• WHAT TO DO: Below are the records; copy exactly the stretch from the line containing "You are a computer-use agent. Image resolution: width=1024" through the line containing "Task: Click the Code column header", both ends included, and nothing else.

• TASK INPUTS:
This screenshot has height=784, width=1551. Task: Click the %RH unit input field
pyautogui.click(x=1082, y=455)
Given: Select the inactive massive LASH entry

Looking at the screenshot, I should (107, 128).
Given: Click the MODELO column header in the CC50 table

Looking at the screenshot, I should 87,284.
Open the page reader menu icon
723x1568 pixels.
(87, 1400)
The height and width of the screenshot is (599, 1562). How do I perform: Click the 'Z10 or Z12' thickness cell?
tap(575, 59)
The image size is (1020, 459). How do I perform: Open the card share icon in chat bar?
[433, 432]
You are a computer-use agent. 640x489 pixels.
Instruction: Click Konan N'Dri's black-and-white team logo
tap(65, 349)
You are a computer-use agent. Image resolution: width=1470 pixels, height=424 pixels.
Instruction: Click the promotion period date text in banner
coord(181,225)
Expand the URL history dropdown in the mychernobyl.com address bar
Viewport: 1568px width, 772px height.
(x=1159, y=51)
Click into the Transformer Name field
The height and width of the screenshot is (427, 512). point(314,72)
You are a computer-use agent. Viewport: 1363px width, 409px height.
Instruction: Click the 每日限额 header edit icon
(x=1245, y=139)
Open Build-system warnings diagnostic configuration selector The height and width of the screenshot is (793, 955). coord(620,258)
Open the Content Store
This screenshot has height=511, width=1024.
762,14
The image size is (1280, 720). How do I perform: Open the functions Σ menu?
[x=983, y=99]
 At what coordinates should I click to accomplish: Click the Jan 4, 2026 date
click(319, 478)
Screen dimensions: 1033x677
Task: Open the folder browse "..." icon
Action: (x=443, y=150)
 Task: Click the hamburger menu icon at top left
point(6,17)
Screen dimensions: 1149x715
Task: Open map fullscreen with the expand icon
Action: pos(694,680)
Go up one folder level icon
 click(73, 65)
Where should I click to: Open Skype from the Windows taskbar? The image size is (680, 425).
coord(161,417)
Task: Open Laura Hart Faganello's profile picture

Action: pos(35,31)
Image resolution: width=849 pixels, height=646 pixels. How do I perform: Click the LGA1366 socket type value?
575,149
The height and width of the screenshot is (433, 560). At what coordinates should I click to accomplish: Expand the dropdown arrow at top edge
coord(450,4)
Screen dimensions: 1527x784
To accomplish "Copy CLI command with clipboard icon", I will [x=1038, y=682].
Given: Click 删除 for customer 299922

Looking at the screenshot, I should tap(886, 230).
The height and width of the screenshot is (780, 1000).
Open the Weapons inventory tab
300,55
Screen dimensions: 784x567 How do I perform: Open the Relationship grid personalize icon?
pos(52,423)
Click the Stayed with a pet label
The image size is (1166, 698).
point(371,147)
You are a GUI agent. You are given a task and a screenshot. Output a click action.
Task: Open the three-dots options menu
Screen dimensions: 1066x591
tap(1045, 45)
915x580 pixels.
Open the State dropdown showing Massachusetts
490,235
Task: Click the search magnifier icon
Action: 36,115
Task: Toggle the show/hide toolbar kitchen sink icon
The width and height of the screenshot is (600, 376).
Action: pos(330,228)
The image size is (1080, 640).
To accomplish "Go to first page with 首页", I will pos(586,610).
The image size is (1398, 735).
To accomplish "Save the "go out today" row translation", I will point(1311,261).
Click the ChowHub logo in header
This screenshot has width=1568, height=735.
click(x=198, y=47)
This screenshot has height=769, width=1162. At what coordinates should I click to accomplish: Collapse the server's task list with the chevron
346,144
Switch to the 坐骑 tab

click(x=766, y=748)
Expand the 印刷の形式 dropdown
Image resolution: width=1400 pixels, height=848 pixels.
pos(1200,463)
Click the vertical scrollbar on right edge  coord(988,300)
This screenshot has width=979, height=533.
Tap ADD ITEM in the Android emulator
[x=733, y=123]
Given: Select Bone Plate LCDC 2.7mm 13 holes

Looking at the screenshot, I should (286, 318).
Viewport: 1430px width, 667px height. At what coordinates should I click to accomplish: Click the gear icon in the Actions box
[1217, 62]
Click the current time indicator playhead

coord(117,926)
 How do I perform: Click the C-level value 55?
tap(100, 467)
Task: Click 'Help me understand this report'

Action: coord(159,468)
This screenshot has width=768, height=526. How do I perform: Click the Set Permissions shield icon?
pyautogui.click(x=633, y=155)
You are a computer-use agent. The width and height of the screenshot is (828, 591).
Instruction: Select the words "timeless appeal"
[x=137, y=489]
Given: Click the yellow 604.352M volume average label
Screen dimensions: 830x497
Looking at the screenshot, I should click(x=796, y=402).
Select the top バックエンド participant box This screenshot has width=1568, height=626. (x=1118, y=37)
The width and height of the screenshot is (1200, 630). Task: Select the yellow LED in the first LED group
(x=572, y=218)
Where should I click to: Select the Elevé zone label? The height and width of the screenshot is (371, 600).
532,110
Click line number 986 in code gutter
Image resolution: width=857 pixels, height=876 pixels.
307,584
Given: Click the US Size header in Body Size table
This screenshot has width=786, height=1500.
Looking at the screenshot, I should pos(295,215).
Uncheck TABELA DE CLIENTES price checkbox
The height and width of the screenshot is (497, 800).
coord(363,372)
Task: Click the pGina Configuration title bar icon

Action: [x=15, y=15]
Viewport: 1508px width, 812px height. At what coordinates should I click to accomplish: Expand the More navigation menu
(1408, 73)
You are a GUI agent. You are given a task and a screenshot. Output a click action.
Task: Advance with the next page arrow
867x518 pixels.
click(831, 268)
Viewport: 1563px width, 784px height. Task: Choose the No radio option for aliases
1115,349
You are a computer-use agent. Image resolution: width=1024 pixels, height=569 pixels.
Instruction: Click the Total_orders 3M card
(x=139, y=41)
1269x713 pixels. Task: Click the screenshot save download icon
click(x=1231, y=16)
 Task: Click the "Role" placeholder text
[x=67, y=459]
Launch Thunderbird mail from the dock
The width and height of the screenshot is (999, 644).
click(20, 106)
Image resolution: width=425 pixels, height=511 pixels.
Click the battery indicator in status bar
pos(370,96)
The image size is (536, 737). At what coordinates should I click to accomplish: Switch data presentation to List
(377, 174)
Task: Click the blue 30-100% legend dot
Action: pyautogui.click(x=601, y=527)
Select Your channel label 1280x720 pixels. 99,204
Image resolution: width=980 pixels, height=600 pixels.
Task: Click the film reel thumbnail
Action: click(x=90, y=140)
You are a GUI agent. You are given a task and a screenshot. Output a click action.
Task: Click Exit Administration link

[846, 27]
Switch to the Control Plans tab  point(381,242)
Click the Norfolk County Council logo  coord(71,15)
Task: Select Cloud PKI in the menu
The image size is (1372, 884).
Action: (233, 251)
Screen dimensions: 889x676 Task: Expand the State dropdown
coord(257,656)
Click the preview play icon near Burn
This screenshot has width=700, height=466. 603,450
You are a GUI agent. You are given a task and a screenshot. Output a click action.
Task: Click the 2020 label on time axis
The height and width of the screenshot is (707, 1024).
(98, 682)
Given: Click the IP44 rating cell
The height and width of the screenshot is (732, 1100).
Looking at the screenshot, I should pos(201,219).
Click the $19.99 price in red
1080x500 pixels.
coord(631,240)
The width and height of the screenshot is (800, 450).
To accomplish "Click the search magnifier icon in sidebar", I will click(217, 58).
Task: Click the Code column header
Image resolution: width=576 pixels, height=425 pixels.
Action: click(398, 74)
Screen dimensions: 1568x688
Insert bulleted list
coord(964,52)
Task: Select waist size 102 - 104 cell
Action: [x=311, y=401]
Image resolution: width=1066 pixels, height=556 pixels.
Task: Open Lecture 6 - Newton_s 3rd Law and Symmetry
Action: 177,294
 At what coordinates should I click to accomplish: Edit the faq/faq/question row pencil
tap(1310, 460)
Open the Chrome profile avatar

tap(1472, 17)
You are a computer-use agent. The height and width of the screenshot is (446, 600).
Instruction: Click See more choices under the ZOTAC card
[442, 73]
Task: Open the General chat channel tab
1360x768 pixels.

• RESPONSE FOR THIS EXERCISE:
You are a computer-use agent. Image resolution: width=1024 pixels, height=569 pixels.
Instruction: Click the Total_orders 3M card
(x=139, y=41)
1269x713 pixels. Task: Click the screenshot save download icon
click(x=1231, y=16)
 Task: Click the "Role" placeholder text
[x=67, y=459]
Launch Thunderbird mail from the dock
The width and height of the screenshot is (999, 644).
click(20, 106)
Image resolution: width=425 pixels, height=511 pixels.
Click the battery indicator in status bar
pos(370,96)
The image size is (536, 737). At what coordinates should I click to accomplish: Switch data presentation to List
(377, 174)
Task: Click the blue 30-100% legend dot
Action: pyautogui.click(x=601, y=527)
Select Your channel label 1280x720 pixels. 99,204
Image resolution: width=980 pixels, height=600 pixels.
Task: Click the film reel thumbnail
Action: click(x=90, y=140)
You are a GUI agent. You are given a task and a screenshot. Output a click action.
Task: Click Exit Administration link

[846, 27]
Switch to the Control Plans tab  point(381,242)
Click the Norfolk County Council logo  coord(71,15)
Task: Select Cloud PKI in the menu
The image size is (1372, 884).
Action: (233, 251)
Screen dimensions: 889x676 Task: Expand the State dropdown
coord(257,656)
Click the preview play icon near Burn
This screenshot has width=700, height=466. 603,450
You are a GUI agent. You are given a task and a screenshot. Output a click action.
Task: Click the 2020 label on time axis
The height and width of the screenshot is (707, 1024).
(98, 682)
Given: Click the IP44 rating cell
The height and width of the screenshot is (732, 1100).
Looking at the screenshot, I should pos(201,219).
Click the $19.99 price in red
1080x500 pixels.
coord(631,240)
The width and height of the screenshot is (800, 450).
To accomplish "Click the search magnifier icon in sidebar", I will click(217, 58).
Task: Click the Code column header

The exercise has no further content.